Composer, instrument builder and Fluxus artist Yoshi Wada and composer Tashi Wada make a rare Chicago appearance—Yoshi’s first since ’93 and Tashi’s local debut. The father-son duo presents an evening-length performance for Lampo based on a loose, ever-shifting structure with a newly modified setup of sirens, alarm bells, audio generators, bagpipes and organ.
Yoshi Wada (b.1943, Kyoto, Japan) is a composer and artist associated with the downtown New York experimental art scene of the last fifty years. He studied sculpture at the Kyoto University of Fine Arts, and then moved to New York in the late 1960s. Wada joined the Fluxus movement in 1968 after meeting its founder George Maciunas. In the early 1970s he began building homemade musical instruments and writing compositions for them based on his personal research in timbre, resonance and improvisation with the overtone series. He studied music composition with La Monte Young, North Indian singing with Pandit Pran Nath, and Scottish bagpipe with James McIntosh and Nancy Crutcher. Wada has presented his work at The Kitchen, New York; New Music in America, New York; Whitney Biennial, New York; Akademie der Kunste, Berlin; Emily Harvey Gallery, New York; Biennale of Sydney, Australia; Festival d’Automne, Paris; PS1, New York; Venice Biennale; and AV Festival, Newcastle, UK. His recorded works are published by Japanese record labels EM Records and Omega Point.

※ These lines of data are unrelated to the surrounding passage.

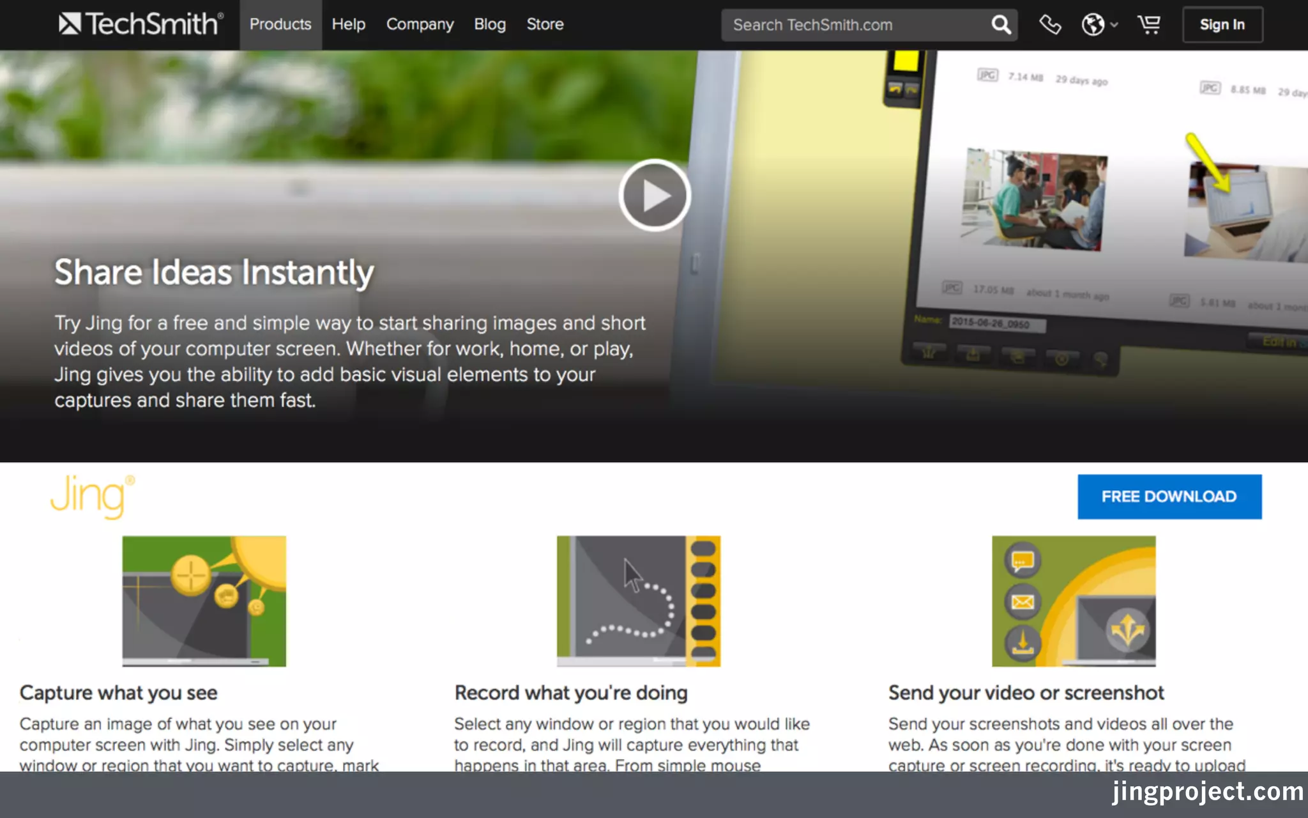Open the Help menu

[349, 24]
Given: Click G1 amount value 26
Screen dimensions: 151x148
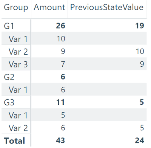Looking at the screenshot, I should 60,26.
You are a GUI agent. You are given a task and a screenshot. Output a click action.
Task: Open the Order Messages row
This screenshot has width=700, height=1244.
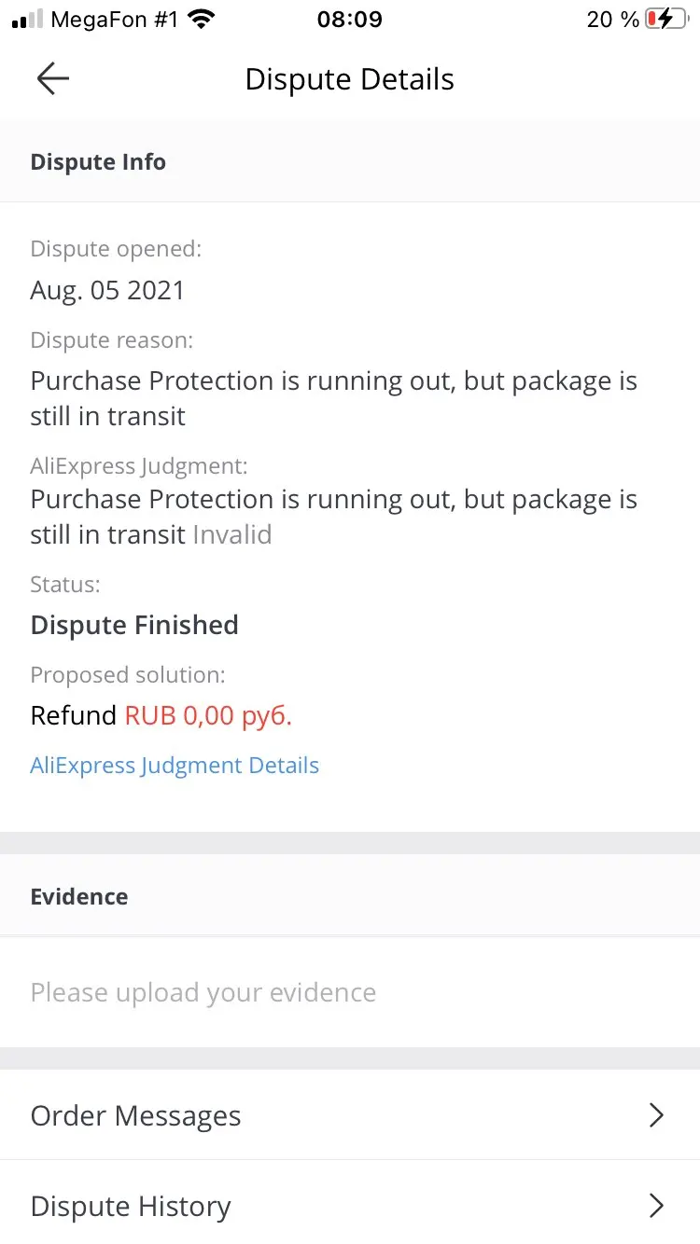136,1115
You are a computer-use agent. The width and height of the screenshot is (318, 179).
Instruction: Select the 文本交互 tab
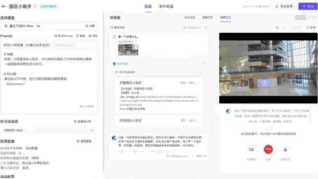[189, 17]
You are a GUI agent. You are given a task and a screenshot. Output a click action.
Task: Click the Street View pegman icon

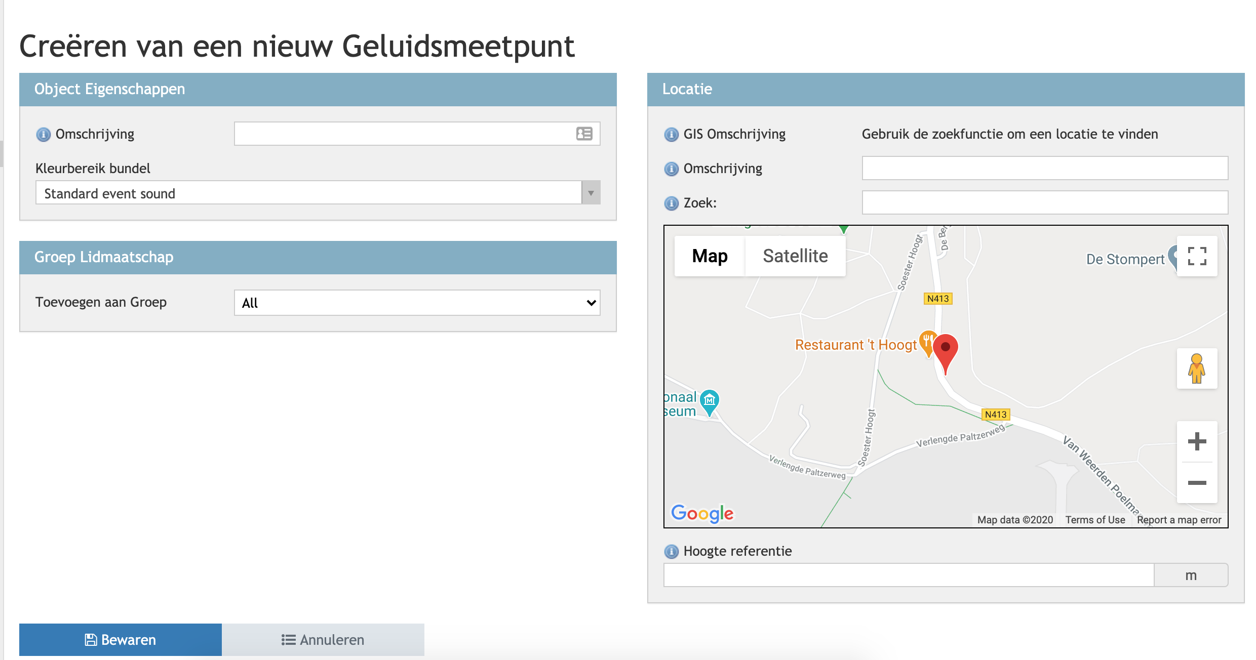click(1197, 368)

Tashi Wada (b.1982, New York, N.Y.) grew up in New York and lives in Los Angeles. His compositions use apparently simple structures and carefully calibrated tuning systems to generate rich and unanticipated perceptual effects. Wada presents his music often in collaboration with other artists including Charles Curtis and Stephan Mathieu, in addition to performing regularly with his father Yoshi Wada. He also runs Saltern, an imprint of Important Records, which he started in 2014.